The regulated cannabis market of Washington is a closed loop in that it works based on the principle that no marijuana should come in the state and nothing must ever go out as well. Only growers that are licensed by the state produce everything that’s being sold in the stores. If anyone is caught bringing in cannabis from an outside source, then the board will be forced to revoke their license.

How the House Bill Can Affect the Market

House Bill 2234 will have the most impact on the processors of CBD who want to incorporate CBD on their products. These include marijuana capsules, oils, candies, and some other products. Some processors of CBD in the state have already considered the idea of incorporating unlicensed CBD into their products that have higher CBD concentrations. CBD processors who have chosen to enrich their CBD products with unlicensed ones can do so but at their own risk.

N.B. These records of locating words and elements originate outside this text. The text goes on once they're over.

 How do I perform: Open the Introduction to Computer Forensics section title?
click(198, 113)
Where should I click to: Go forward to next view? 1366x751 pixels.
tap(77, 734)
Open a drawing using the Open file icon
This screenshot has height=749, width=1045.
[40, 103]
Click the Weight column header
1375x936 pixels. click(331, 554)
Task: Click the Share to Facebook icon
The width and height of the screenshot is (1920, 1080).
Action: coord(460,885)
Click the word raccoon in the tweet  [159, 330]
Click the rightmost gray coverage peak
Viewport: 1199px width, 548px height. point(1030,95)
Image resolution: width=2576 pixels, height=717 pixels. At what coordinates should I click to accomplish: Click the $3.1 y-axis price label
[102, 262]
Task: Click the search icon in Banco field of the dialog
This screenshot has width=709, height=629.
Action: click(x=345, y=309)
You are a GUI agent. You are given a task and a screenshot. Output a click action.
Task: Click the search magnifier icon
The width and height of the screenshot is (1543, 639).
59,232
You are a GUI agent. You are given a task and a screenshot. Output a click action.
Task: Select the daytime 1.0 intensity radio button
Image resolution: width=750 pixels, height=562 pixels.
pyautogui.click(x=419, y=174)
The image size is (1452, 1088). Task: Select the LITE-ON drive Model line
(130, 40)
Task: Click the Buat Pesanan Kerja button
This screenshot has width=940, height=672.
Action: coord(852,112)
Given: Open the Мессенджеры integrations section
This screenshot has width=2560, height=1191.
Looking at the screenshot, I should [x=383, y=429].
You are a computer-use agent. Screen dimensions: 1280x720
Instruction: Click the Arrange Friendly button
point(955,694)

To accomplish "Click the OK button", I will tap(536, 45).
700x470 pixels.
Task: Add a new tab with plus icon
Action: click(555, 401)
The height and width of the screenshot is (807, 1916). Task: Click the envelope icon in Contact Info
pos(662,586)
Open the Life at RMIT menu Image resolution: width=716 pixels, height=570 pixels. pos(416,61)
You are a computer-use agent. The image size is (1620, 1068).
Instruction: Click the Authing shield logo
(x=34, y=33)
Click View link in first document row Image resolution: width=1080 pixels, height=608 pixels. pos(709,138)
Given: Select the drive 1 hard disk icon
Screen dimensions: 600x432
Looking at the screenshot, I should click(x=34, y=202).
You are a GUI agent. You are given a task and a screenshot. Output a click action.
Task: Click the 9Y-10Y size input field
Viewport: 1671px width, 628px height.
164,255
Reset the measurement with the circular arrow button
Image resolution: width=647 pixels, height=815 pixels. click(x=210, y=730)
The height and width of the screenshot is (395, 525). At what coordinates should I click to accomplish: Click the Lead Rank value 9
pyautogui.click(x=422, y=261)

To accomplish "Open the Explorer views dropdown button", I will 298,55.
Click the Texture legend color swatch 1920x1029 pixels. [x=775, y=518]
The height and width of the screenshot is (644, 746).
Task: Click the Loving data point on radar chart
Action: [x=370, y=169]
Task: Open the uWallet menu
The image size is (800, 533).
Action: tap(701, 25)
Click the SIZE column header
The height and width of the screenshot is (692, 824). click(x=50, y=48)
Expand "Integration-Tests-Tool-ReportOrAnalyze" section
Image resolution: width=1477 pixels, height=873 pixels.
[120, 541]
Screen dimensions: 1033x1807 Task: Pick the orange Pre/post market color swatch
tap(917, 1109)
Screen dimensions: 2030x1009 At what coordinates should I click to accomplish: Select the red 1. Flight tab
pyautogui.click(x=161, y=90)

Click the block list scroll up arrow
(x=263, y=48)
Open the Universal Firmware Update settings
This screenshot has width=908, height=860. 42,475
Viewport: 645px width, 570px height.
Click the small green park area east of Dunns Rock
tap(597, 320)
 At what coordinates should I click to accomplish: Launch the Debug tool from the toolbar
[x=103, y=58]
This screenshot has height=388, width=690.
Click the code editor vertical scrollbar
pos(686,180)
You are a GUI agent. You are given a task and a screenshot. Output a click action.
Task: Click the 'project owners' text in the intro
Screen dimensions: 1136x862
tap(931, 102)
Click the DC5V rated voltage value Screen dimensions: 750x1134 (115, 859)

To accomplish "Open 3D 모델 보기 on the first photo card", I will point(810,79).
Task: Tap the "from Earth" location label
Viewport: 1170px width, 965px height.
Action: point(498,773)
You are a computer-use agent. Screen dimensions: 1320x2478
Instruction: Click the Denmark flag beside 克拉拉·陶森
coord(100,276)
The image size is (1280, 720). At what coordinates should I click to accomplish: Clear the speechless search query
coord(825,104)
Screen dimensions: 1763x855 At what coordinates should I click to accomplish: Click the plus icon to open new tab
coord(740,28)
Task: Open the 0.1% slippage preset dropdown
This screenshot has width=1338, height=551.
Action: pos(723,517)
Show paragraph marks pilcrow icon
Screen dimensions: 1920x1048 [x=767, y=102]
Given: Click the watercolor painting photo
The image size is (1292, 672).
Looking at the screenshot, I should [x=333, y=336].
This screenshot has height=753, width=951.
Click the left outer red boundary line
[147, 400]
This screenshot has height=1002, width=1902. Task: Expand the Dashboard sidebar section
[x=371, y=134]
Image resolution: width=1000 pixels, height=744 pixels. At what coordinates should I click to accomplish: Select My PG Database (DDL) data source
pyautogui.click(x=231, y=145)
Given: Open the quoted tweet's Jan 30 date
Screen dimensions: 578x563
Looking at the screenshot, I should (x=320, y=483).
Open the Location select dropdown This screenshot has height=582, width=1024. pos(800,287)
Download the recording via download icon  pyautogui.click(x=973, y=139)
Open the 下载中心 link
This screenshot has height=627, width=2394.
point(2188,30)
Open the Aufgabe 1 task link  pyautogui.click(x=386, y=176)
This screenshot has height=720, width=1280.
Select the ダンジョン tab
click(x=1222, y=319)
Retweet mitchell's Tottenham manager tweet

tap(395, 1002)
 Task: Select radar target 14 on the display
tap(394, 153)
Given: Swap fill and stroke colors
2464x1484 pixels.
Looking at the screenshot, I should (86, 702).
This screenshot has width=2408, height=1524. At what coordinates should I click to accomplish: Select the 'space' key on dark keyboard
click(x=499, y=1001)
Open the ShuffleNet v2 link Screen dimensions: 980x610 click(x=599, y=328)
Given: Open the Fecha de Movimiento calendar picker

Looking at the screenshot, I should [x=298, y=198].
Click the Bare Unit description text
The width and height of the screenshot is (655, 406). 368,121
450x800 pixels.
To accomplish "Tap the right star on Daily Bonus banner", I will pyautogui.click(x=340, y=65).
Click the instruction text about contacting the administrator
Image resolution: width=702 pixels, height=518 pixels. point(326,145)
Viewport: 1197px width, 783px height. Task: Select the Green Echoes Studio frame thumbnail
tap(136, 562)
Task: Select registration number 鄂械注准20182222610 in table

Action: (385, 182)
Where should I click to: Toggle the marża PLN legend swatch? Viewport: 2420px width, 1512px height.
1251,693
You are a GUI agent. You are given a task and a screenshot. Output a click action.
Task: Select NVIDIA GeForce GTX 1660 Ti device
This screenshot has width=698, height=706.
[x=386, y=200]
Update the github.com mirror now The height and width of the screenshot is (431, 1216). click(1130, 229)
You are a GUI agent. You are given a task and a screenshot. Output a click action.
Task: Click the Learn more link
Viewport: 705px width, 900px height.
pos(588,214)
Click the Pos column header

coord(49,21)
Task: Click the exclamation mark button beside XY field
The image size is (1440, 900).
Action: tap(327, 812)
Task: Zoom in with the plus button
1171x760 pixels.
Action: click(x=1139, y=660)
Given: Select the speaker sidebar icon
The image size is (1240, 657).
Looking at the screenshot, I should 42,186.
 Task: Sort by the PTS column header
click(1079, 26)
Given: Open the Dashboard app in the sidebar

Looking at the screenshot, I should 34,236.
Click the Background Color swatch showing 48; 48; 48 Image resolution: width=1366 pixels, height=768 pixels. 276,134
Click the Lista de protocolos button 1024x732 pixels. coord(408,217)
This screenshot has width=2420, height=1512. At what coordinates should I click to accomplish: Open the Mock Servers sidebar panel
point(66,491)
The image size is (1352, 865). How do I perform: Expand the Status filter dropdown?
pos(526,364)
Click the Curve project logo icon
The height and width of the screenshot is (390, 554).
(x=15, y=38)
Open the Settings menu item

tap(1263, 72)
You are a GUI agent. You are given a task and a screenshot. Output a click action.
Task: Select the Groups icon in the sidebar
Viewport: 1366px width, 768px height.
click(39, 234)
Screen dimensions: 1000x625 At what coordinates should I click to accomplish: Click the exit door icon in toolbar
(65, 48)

The legal basis on the claim that using CBD from cannabis that’s obtained from outside the state is based upon the idea that not all cannabis is actually considered marijuana and that products that contain CBD derived from industrial hemp or from certain parts of the cannabis plant are not included in the list of the Federally-controlled substances, as defined under the Federal Law.

The 2014 US Farm Bill

The 2014 US Farm Bill created a framework for cultivating industrial hemp legally, which is often referred to as cannabis with THC concentration below 0.3%. The Bill allows for the states to create pilot programs for the purpose of hemp research. Washington has this particular program, although it’s underfunded. Hemp crops that were cultivated in compliance with the pilot program imposed by the state are in legal pursuant to the bill, although any sale of products obtained from the research is strictly prohibited.

In the previous year, the legislature of the state required a study of the viability of allowing CBD processors to use hemp that’s only cultivated by licensed farmers. It’s also possible that processors can use the CBD products derived from a hemp cultivator from another state, which has implemented the Industrial Hemp Program in accordance with the Farm Bill. However, the DEA has issued a statement saying that the interstate transfer of industrial hemp is actually beyond the scope of the Bill and is therefore considered illegal.